Jack’s relaxed mood shifted to something darker, like the sun slipping behind a cloud. Gareth had seen far too much of that in the last six months. He stretched his hand across the center console and skimmed his fingertips over the tattoo on Jack’s left temple, skipping over the arm of the aviators in the process. “Don’t go there. Tell me instead where you’re taking me.”
Jack’s grin returned. “You keep whining about the lack of decent oysters, and I’m sick of hearing it. I’m going to get you some of the finest oysters in England, and then I’ll watch you eat them until you pop.”
“You don’t even like oysters.”
“So not the point,” Jack shot back as he smoothly filtered onto the anticlockwise side of the M25, slid into the outside lane, and floored the throttle. Traffic was light that early on a Sunday and he clearly hoped to be off the road to hell before that changed. “The real point here is that oysters are one of your favorite foods. And you whine about the bloody things even when you’re at Simpson’s eating them. So now you won’t have to.”
The engine in the deep green car didn’t just produce speed. Gareth could feel the V-8’s rumbling growl through the soles of his boots and the seat of his jeans. The acceleration pressed him into the cream leather bucket seat, the wind tried to rip the cap from his head, and they garnered more than a few envious looks as they shot past much of the early Sunday traffic.

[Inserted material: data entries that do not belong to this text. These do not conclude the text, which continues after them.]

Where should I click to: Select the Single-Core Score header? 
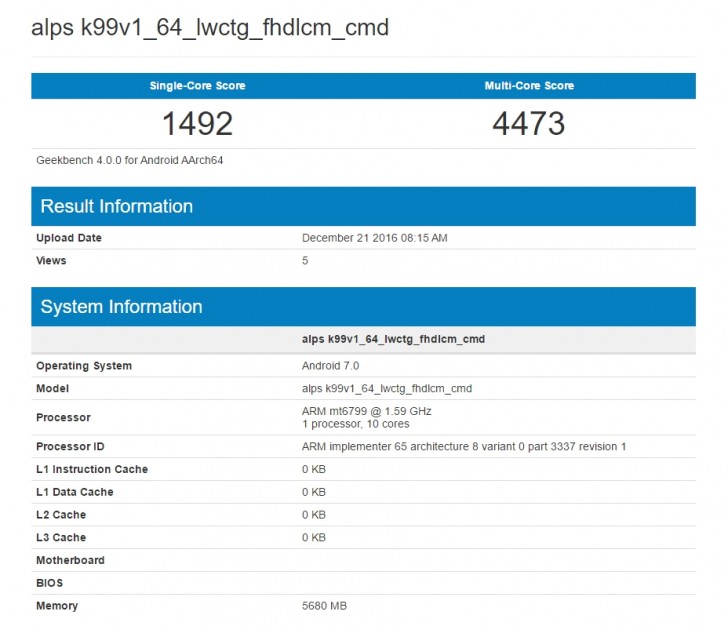click(197, 86)
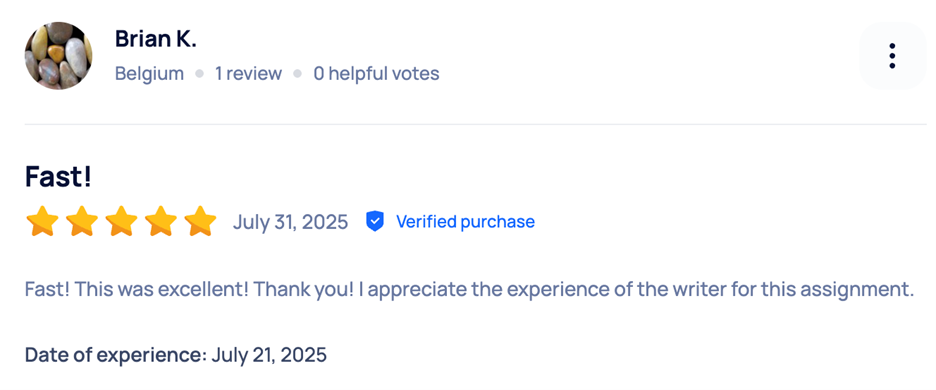The width and height of the screenshot is (936, 390).
Task: Click the dot separator after Belgium
Action: tap(199, 73)
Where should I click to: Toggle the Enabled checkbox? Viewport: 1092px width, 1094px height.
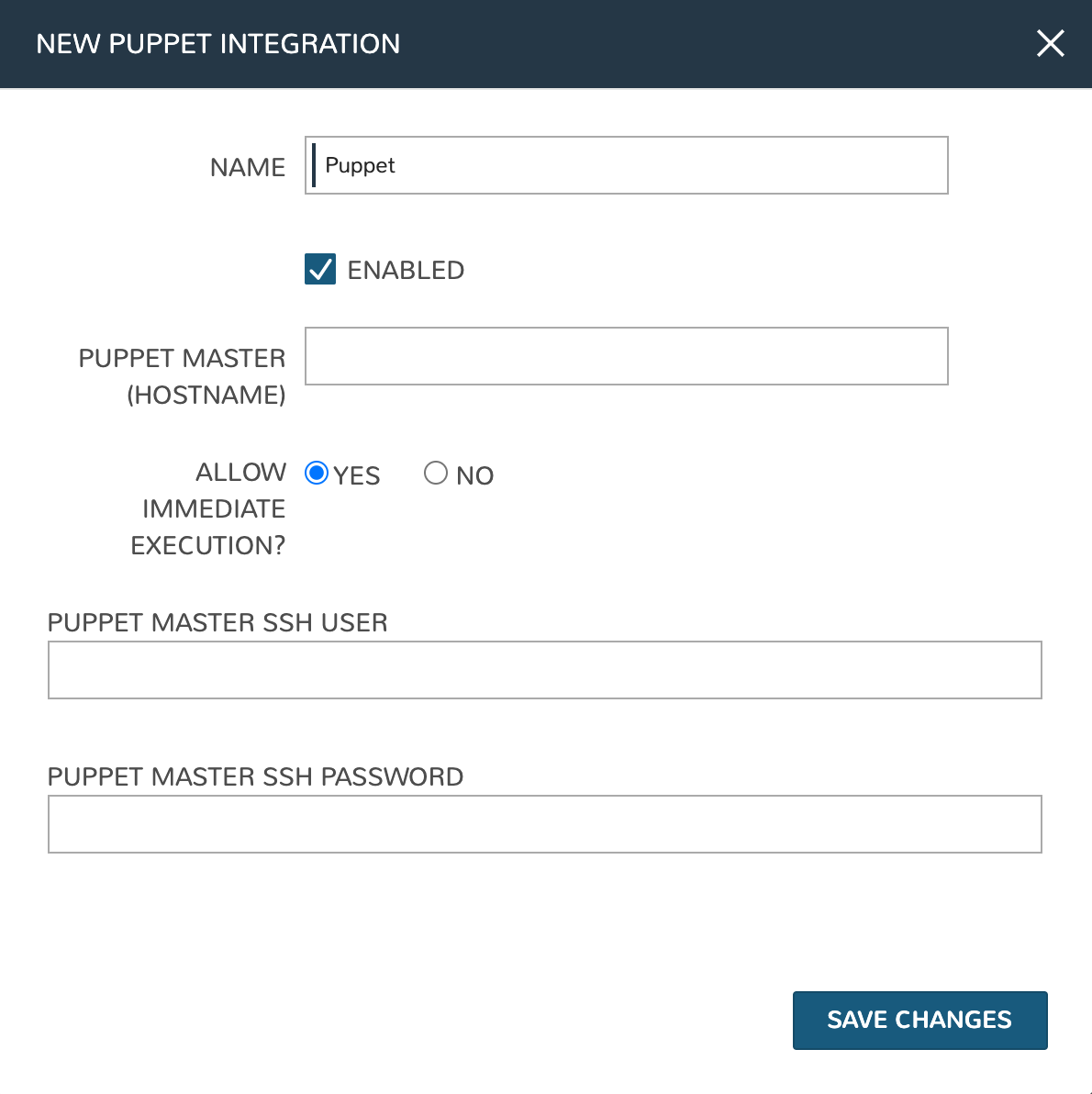tap(320, 270)
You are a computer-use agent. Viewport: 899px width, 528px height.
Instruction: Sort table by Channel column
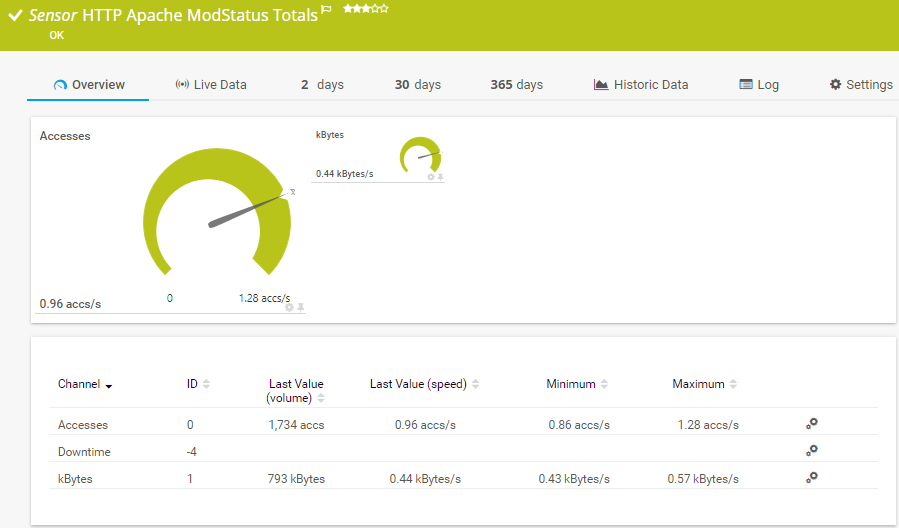(85, 384)
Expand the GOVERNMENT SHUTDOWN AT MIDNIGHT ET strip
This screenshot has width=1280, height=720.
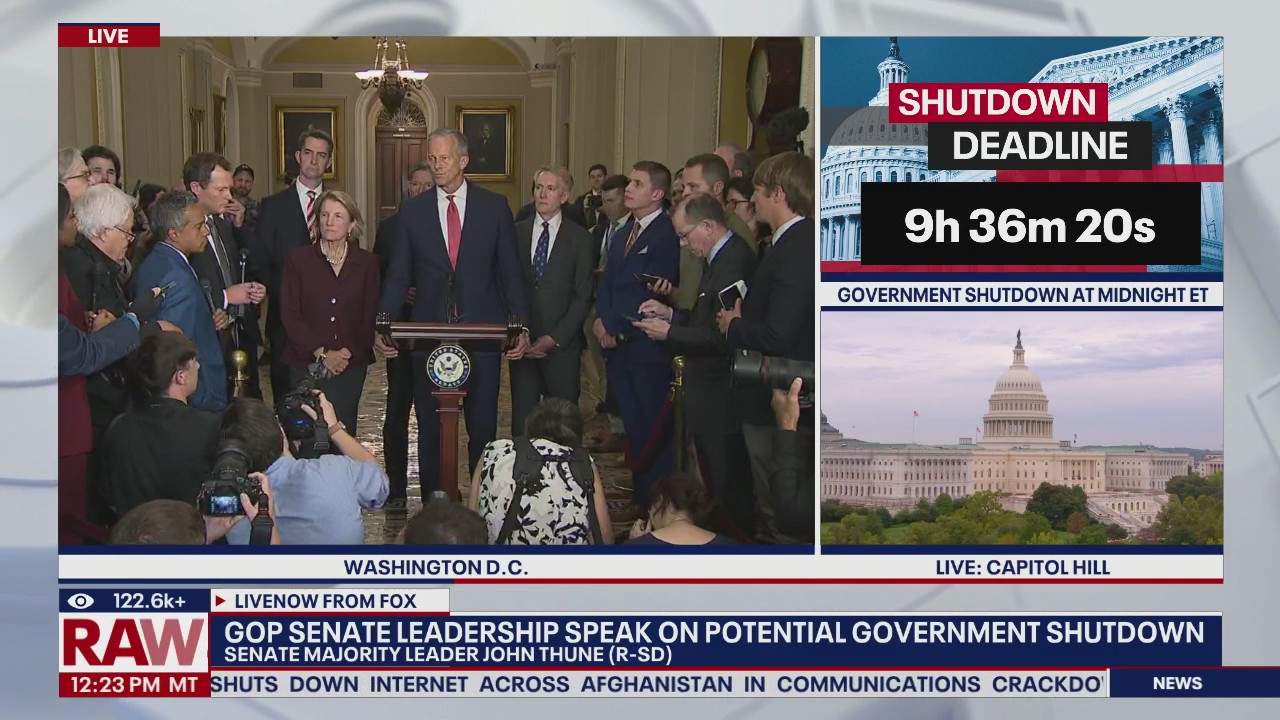1025,295
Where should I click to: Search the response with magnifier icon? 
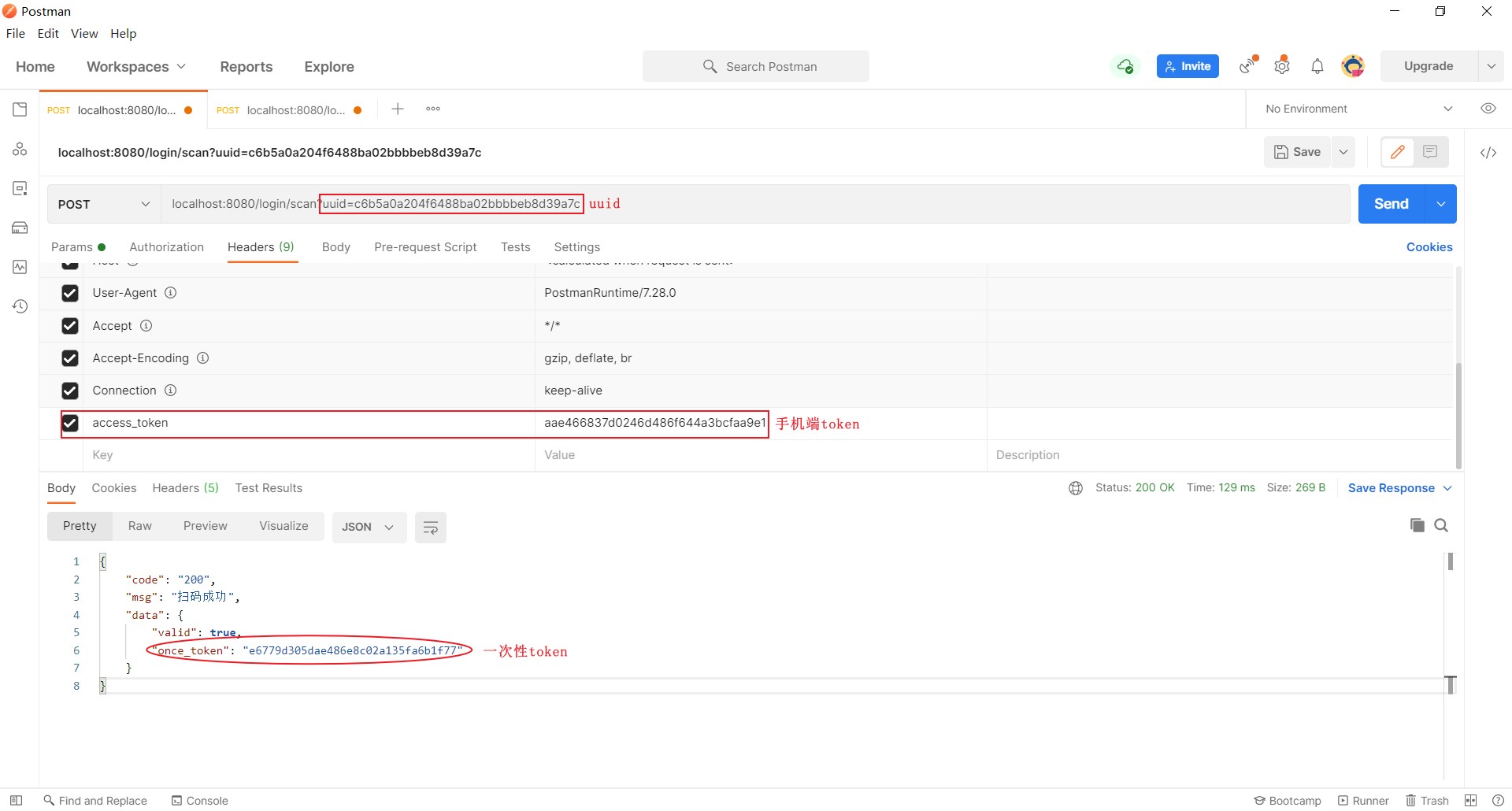(1441, 525)
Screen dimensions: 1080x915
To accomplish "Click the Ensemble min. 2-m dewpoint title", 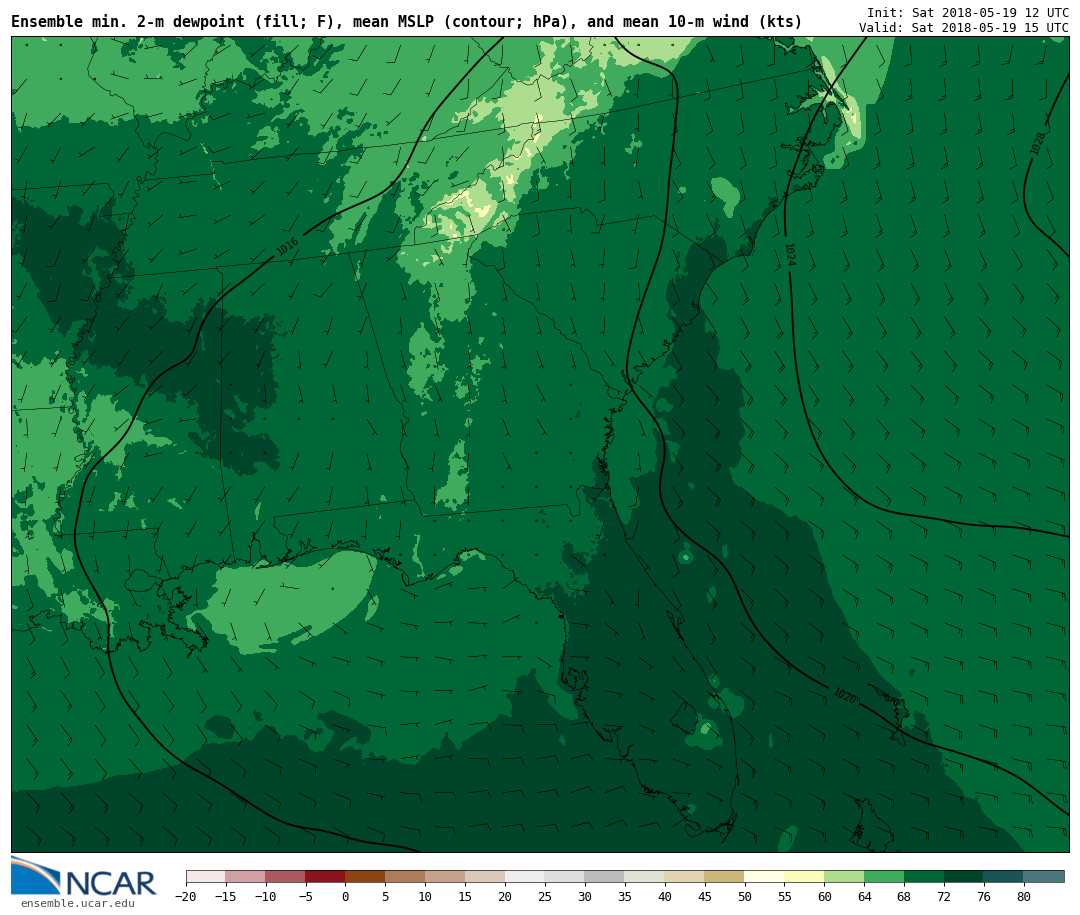I will click(406, 22).
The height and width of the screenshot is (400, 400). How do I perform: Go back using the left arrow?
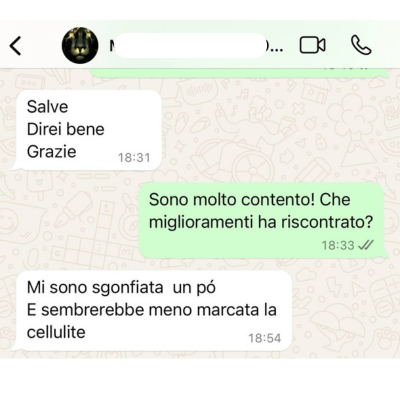click(x=16, y=45)
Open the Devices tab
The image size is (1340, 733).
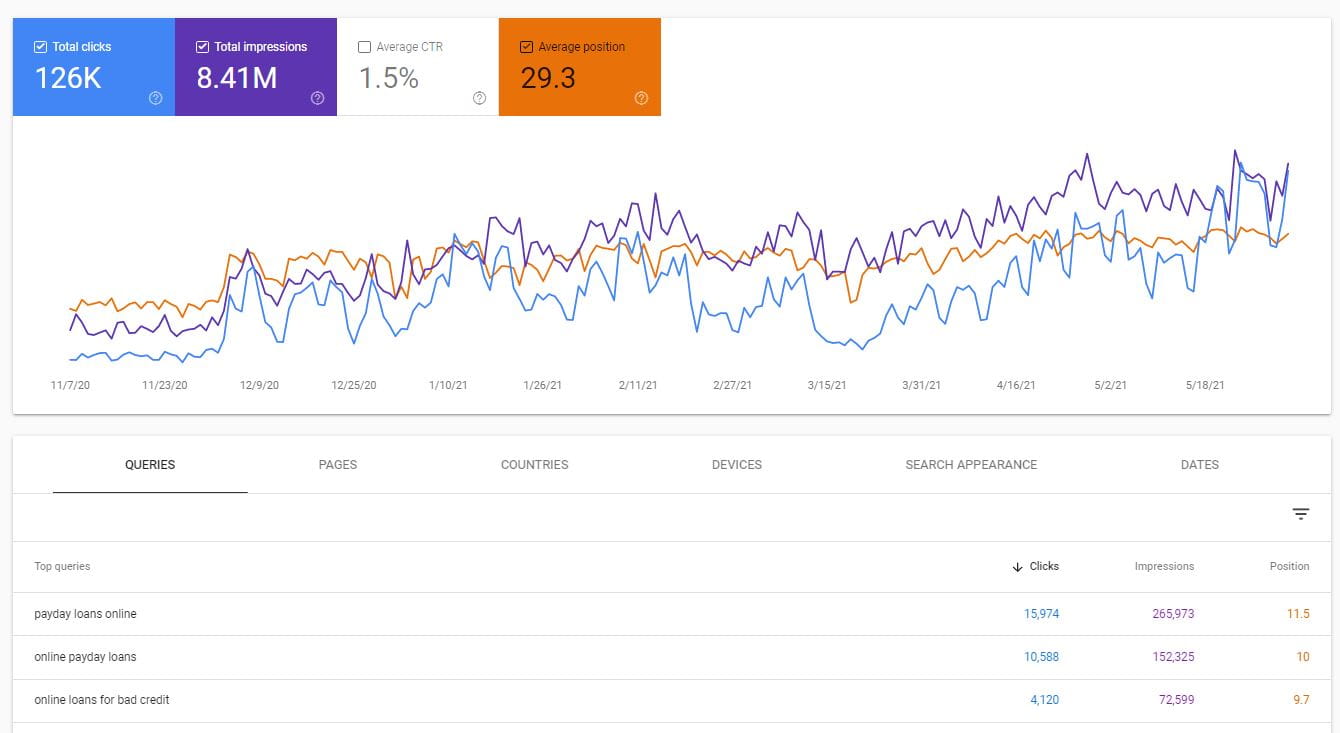[736, 464]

It wasn’t until they reached the junction with the M2 that Gareth got a clue. “Whitstable,” he pronounced, gaping. “We’re going to Whitstable.”
“Yes. I told you.”
“You did not.”
“Some of the best oysters in England…?” Jack repeated his words from earlier and Gareth was sure that, safe behind his sunglasses, Jack was rolling his eyes. “Where else would I take you?”
Gareth hadn’t planned on a day by the seaside. He hadn’t planned on oysters or on Jack being in such a mercurial mood… but he wouldn’t change it for the world. So he relaxed. He let himself be hugged by magnolia leather, pushed his sleeves up, leaned his head back, and enjoyed the sunshine, the company, and the deep throaty rumble of a powerful V-8.